Dog walking Etiquette – Wednesday 29th March 2023

Dog walking etiquette

Today I want to talk to you about dog walking etiquette. We have had some requests to remind you of certain points that we didn’t think were necessary, so we said nothing. However, on our little trip away at the weekend I was very surprised by some of what I saw and feel some points of reminder may be helpful. All you dogs out there, please can you help? I know in general terms most of this is about you reminding your humans on what they should do, but some of it is very important.

What does ‘on lead’ mean?

I realise this is going to sound obvious to you dogs, but the humans clearly aren’t getting it. If you see a sign which says ‘on lead’ that means you must keep your human on a lead at ALL times. It doesn’t matter how well behaved your human is most of the time. Please keep them attached to you. This is especially important around livestock. Please take this seriously. Whilst you and your human might think chasing livestock is a game, it really isn’t. They can become distressed and injured as a result. They are also the farmer’s livelihood and their way of earning enough money to feed their family and pay their mortgage.

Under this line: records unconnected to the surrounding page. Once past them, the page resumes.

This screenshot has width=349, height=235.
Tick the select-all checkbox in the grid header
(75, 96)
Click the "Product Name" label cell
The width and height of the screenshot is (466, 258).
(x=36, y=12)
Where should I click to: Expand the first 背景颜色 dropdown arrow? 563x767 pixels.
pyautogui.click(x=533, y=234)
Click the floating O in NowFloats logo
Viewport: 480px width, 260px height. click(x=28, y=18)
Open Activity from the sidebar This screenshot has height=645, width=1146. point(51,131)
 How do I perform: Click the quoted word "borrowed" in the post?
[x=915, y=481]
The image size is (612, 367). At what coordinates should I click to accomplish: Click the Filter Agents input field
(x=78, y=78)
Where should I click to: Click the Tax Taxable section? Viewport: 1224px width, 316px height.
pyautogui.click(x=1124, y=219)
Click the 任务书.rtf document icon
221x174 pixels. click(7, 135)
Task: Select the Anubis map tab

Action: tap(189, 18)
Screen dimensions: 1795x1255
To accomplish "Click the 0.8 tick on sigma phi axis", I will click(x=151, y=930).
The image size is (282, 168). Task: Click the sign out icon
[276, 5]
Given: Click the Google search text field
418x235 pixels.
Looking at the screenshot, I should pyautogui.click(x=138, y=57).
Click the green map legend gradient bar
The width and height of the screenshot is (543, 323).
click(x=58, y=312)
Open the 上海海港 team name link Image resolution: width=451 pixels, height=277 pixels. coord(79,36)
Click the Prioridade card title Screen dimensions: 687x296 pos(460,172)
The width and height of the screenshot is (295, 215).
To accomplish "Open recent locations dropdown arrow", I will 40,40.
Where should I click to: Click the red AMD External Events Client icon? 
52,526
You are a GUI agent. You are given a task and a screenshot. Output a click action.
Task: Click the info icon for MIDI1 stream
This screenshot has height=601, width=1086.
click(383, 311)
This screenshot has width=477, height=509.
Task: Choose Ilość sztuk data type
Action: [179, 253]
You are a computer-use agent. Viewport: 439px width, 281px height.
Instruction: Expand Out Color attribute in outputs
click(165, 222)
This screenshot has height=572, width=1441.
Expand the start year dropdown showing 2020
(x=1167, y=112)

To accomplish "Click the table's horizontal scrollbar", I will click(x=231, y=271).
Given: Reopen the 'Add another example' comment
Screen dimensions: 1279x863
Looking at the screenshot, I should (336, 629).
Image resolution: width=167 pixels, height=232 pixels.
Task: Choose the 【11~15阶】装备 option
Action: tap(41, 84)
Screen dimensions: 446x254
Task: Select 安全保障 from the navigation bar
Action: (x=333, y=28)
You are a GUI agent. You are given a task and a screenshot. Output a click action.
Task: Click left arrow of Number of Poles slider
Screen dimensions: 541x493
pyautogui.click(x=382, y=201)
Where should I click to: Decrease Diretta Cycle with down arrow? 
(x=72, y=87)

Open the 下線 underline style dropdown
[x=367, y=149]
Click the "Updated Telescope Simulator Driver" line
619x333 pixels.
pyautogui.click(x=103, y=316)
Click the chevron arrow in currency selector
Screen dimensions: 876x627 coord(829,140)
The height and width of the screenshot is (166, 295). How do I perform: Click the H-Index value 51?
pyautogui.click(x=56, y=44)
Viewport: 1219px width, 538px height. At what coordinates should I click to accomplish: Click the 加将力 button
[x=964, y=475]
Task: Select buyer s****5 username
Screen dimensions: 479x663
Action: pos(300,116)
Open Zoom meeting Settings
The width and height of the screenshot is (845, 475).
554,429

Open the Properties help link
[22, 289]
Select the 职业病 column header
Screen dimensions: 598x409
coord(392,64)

If you are anywhere near livestock, or anywhere there is an ‘on lead’ sign then stay connected to your human securely and safely 100% of the time – no exceptions. Not any. Not even a little bit.

Stand aside

If two or more of you are walking your humans and another dog needs to pass with its human, stand aside to the same side as each other. Don’t make a passageway between the two of you that the other dog and owner has to walk through – that can feel very threatening and makes it much more likely that the dog having to pass will react as a defensive move.

Walking a reactive dog

If you are a reactive dog then make sure the measures your human takes are effective. It is no good them wearing a vest saying that you are reactive if they then have a rucksack over the top making it unreadable. If the path is narrow, ask them not to have you on a long lead so that it is easy for other dogs to pass you without causing you to react. Get your human to think about other users and not just about you.

Long leads

The final point I want to make is from something we saw this week and Mum says she never wants to see again. The dog had a very long rope lead for its human but was allowing the human not to hold it, so the rope trailed. This caused any dog coming up behind to be in chase mode long before meeting the dog and human. It also meant when the rope caught around something it then whipped free as the dog moved on. The whipping rope only just missed my legs. Had it hit me it would have been very painful. Please don’t let your humans do things like this. Make them hold the rope. If you are going to have them on a lead then please make sure they are properly attached.

Sorry for the rant, but sometimes these things need to be said.